Listed entries:
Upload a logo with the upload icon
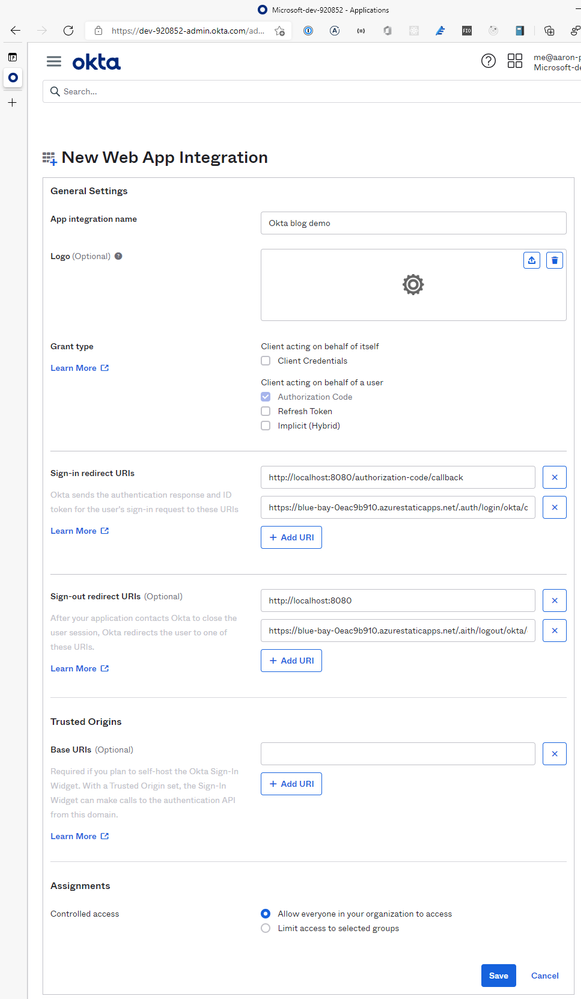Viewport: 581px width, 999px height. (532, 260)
---
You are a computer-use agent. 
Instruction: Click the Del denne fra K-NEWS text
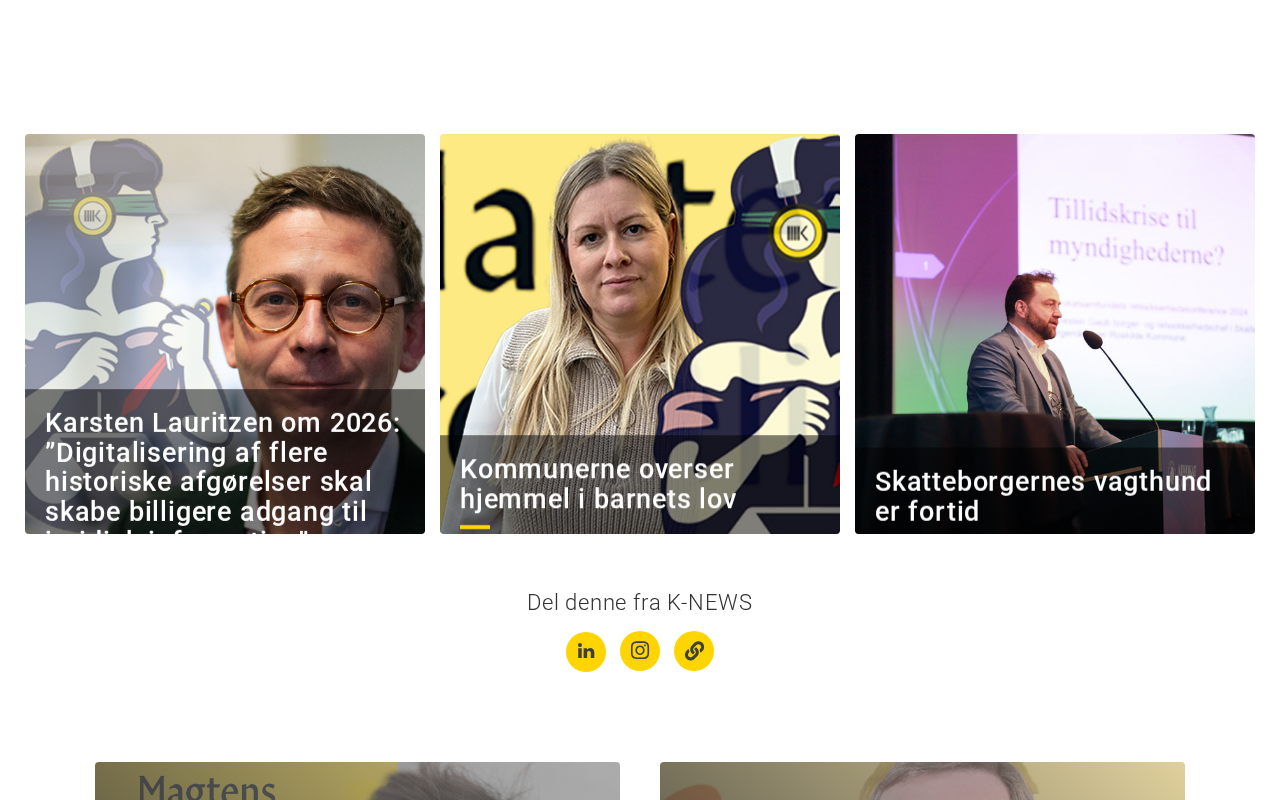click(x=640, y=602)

Task prompt:
List every line of the records that contains the string "text", treating uppercase and lowercase letters as different.

Response to the task:
Instruction: Click the Del denne fra K-NEWS text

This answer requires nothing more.